If it is decided that Lt. Col. Oliver North is to be the Lindbergh of the age, historians will note that his epic voyage began aloft on the hot air of a joint congressional investigating committee. Even his last thrilling hours were spent braving scolding winds. What phenomenon of nature can match the terrible gusts of Rep. Lee Hamilton or of Inouye the Proud? Our new Lindbergh may go on to daring adventures, but never again will this Lone Eagle experience the atmospheric turbulence of his last 2 1/2 days on Capitol Hill, during which famous congressmen fluttered before the cameras and gave him hell.
I had not realized that even a joint congressional committee could contain so many war heroes, constitutional scholars, and general hardship cases. Orphans, victims of iniquity, progeny of illiterates -- apparently all are disproportionately represented on Capitol Hill, suggesting that this democracy has a special place for the down-and-out. All these eager autobiographers scowled into the television cameras and assured North that they admired him mightily, though many did join the great Inouye in revealing their suspicion that North had disgraced his uniform, corrupted the nation's youth; and there was something about the Nuremberg trials that Sen. Inouye wanted to explicate, but an objection from North's mouthpiece shook the chamber from its totalitarian alarms.

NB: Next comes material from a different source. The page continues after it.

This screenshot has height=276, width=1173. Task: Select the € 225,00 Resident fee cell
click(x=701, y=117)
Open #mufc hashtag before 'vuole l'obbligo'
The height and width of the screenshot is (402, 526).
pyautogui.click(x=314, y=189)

That was not the only time that North and his counsel heard ''totalitarian values'' attributed to the colonel's efforts. The exuberant Rep. Dante Fascell suggested such enormities earlier, though upon sober reflection he cheerfully apologized.
The contest between North and his antagonists reveals two distinct species of true believers at large in Washington. The first is the true believer about whom all learned sociologists warn, to wit: the anticommunist military goon, the straight-arrow right-winger, the propounder of old-fashioned values. Our second true believer is less famous, for it is considered gauche to shudder when this zealot exposes his pieties and bugaboos. Of all North's congressional antagonists none more vividly embodies the prejudices of our second type than Sen. George Mitchell. Here is the progressive true believer.
This species of true believer fears an Oliver North believes that he is God's agent, that those who disagree with him are unpatriotic, and that reprisals must be taken against fellow citizens. ''God does not take sides in American politics,'' Mitchell reproved, ''and in America, disagreement with the policies of the government is not evidence of lack of patriotism. . . . Americans can criticize their government openly and without fear of reprisal. That is the essence of our freedom. . . ." The senator urged North to debate the issues ''but please do it in a way that respects the patriotism and motives of those who disagree with you.'' Frankly, I never heard the first true believer question Mitchell's patriotism or motives; and I never heard him suggest reprisals against any Americans, but true believers hear things that the rest of us miss.
The true believers opposing North in these hearings repeatedly excoriated him for advocating breaches of the law, though I actually heard North frequently repeat his claim that he did not break the law. Moreover, if the law under consideration is the Boland Amendment, there exists respectable legal opinion supporting North's contention that his activities with the contras were legal. Yet true believers like Sen. Mitchell repeatedly spoke of North as an advocate of selective breaches of the law (civil disobedience) and they scorned him for keeping them in the dark, for instance, on Central America.
This brings to mind a question rarely asked in Washington these days. Why were so many members of Congress and of the press in the dark about Oliver North's extensive international escapades? The fact is the press did not think its interest would be rewarded with headlines and Pulitzer Prizes. Congress did not want, as they say, to stand up and be counted as being for or against opposing communism in Central America.
When Congress passed $27 million of humanitarian aid, none of the joint committees' blowhards monitored the aid. When rumors circulated through Washington about foreign governments such as Israel and Argentina aiding the contras, none of the heroes of the city cared. From at least 1985, anyone who wanted to know knew that a Marine at the National Security Council was working in some way with the contras. Until our Middle Eastern enemies gave them the opportunity, few congressmen wanted to know about the flights of this Lone Eagle.